Is anybody aware whether the Additional Permitted Subscription is lost where, specifically, non-cash ISAs are not inherited.
My understanding is that the APS applies whoever receives the ISA (cash or non-cash) the issue then is whether the spouse has alternative assets of their own to utilise it.
I appreciate where non-cash ISAs are not inherited they cannot be used to make in-specie transfers (makes sense).
The following statement appears on Lexis Nexis.
• where the deceased’s ISA(s) comprise non-cash assets, the additional ISA allowance only applies if the deceased’s ISA(s) are distributed to the surviving spouse or civil partner under the terms of the Will, although this includes an inheritance under a Will trust. If non-cash ISA assets are inherited by a third party, then the additional ISA allowance will not be available to the survivor. In the case of a cash ISA, the spouse will be entitled to the additional allowance even if the assets have been left to someone else, or have been used to meet expenses from the estate
My firm is an ISA Manager and has been so for many years. The APS provisions apply to both Cash and Stocks and Shares ISAs and an APS can be made with either the assets that continue to be managed as a ring-fenced ISA portfolio in the estate, or with cash to the value of the APS.
If a Stocks and Shares ISA is distributed to a different beneficiary (whether a Trust or a named legatee) so that these assets are not available to be transferred, the APS can be made with cash provided that sufficient cash assets are available to the surviving spouse or civil partner.

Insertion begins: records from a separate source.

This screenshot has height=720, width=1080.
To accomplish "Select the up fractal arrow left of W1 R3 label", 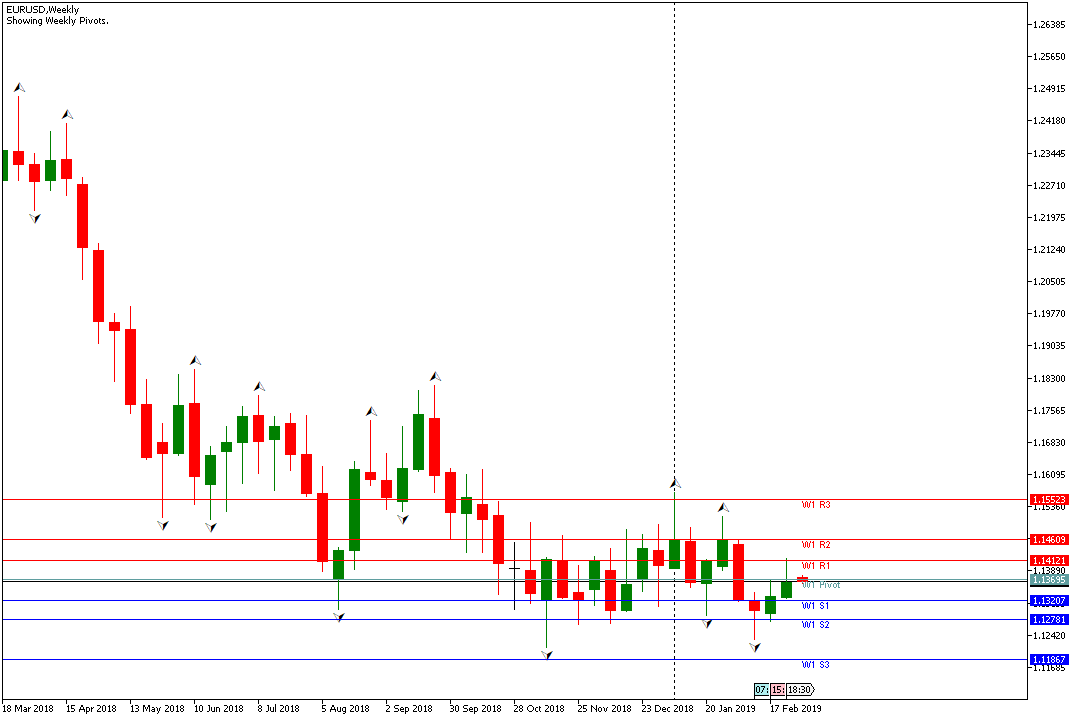I will pyautogui.click(x=723, y=508).
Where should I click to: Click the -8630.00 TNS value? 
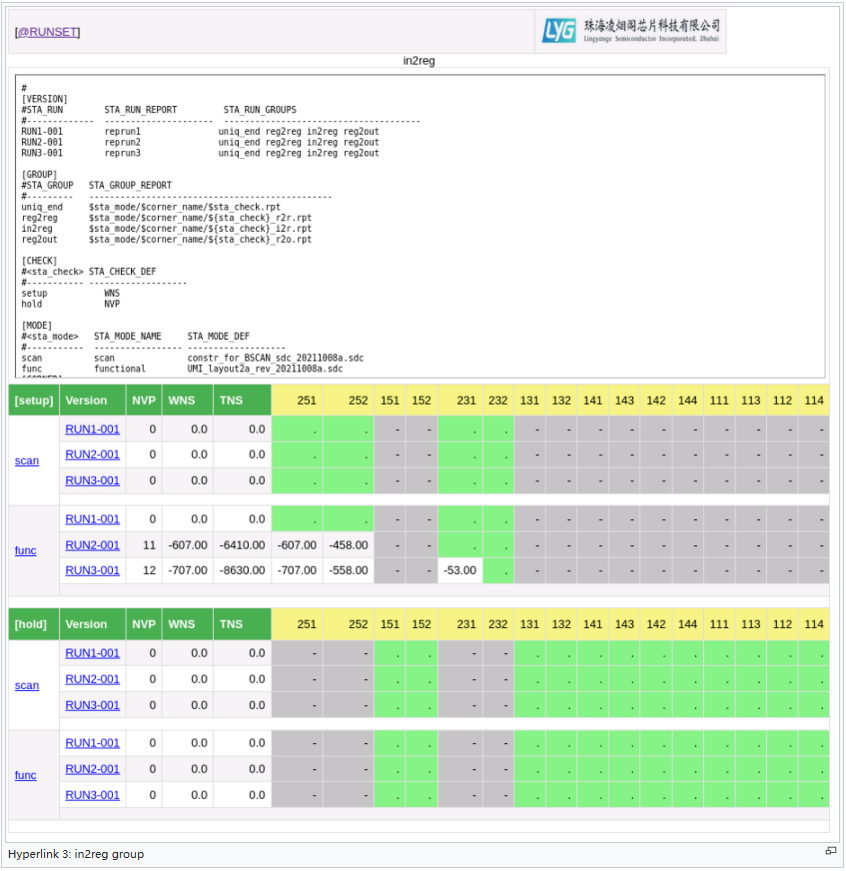pyautogui.click(x=242, y=571)
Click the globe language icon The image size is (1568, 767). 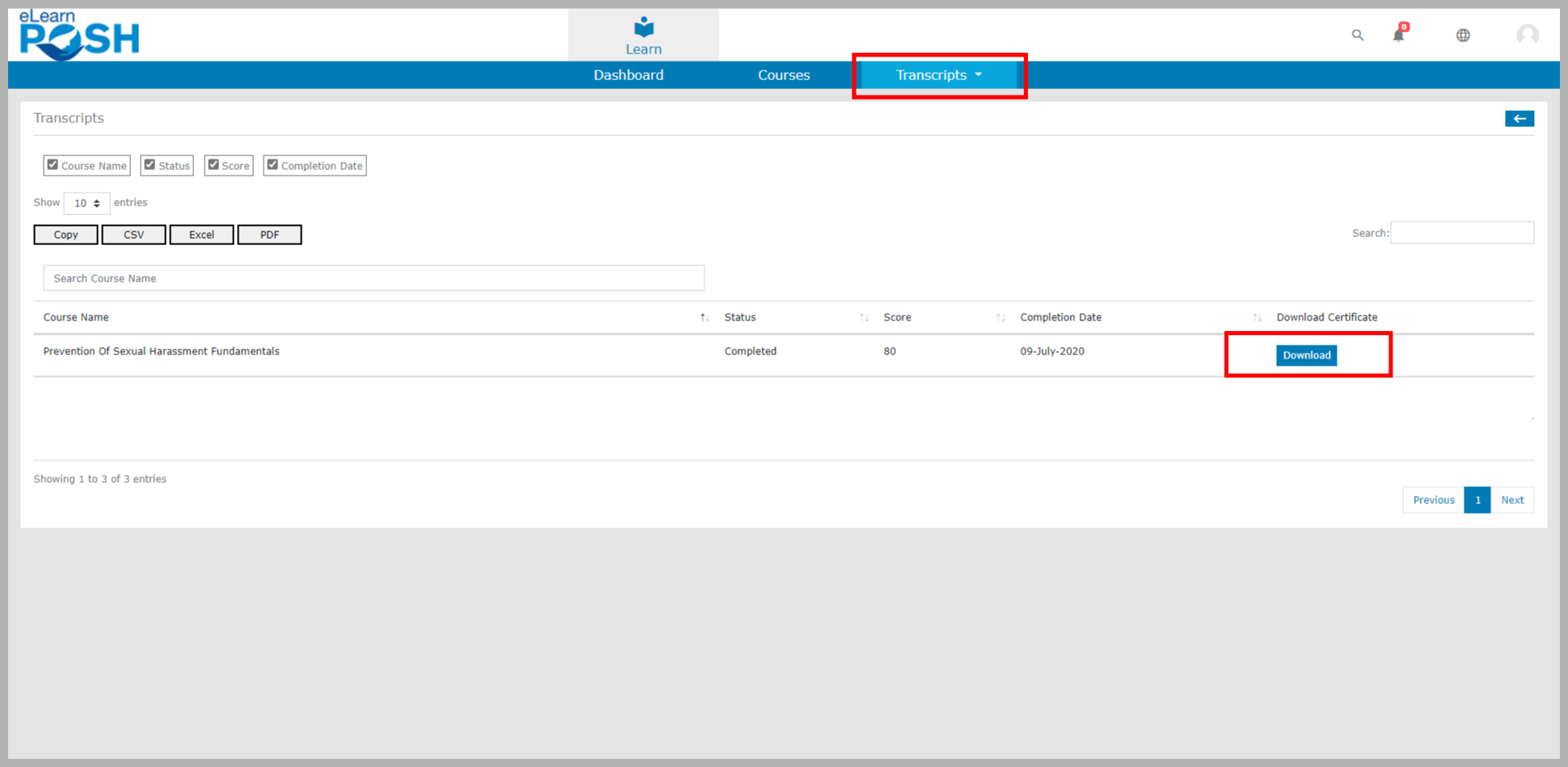tap(1463, 35)
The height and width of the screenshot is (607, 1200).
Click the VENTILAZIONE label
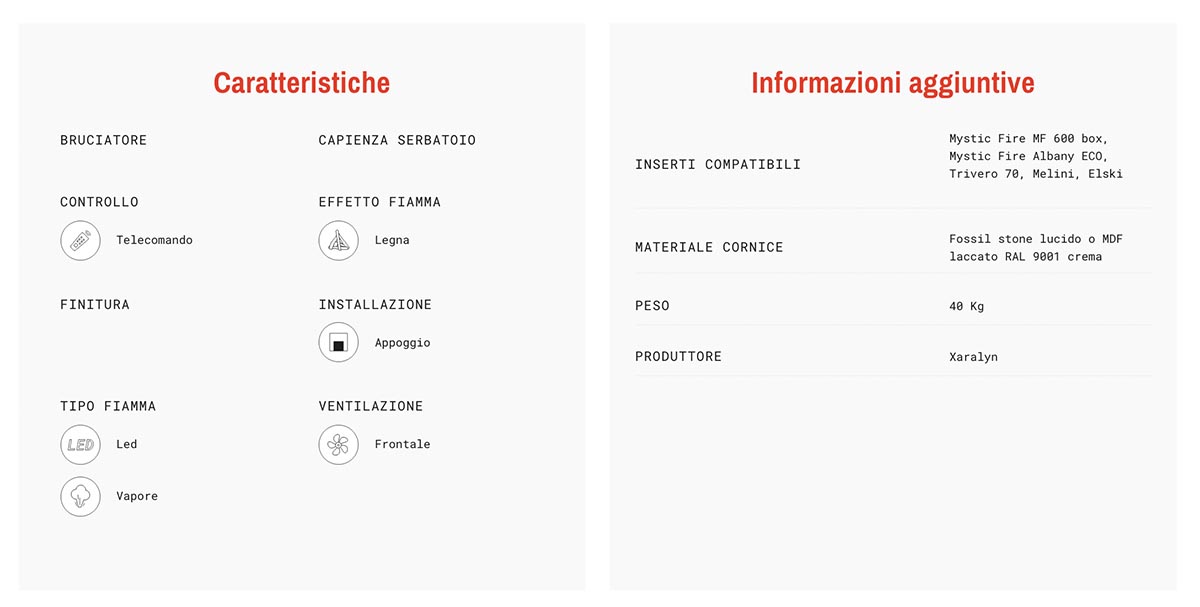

There is a time limit of the later of three years or 180 days after the administration of the estate has been completed. See How to manage additional permitted subscriptions - GOV.UK for more detail. HMRC have been understanding in a recent case where fraud prevented a transfer of the APS within this time frame, but the presumption should be that they will stick to the relevant time limit under all but extraordinary circumstances.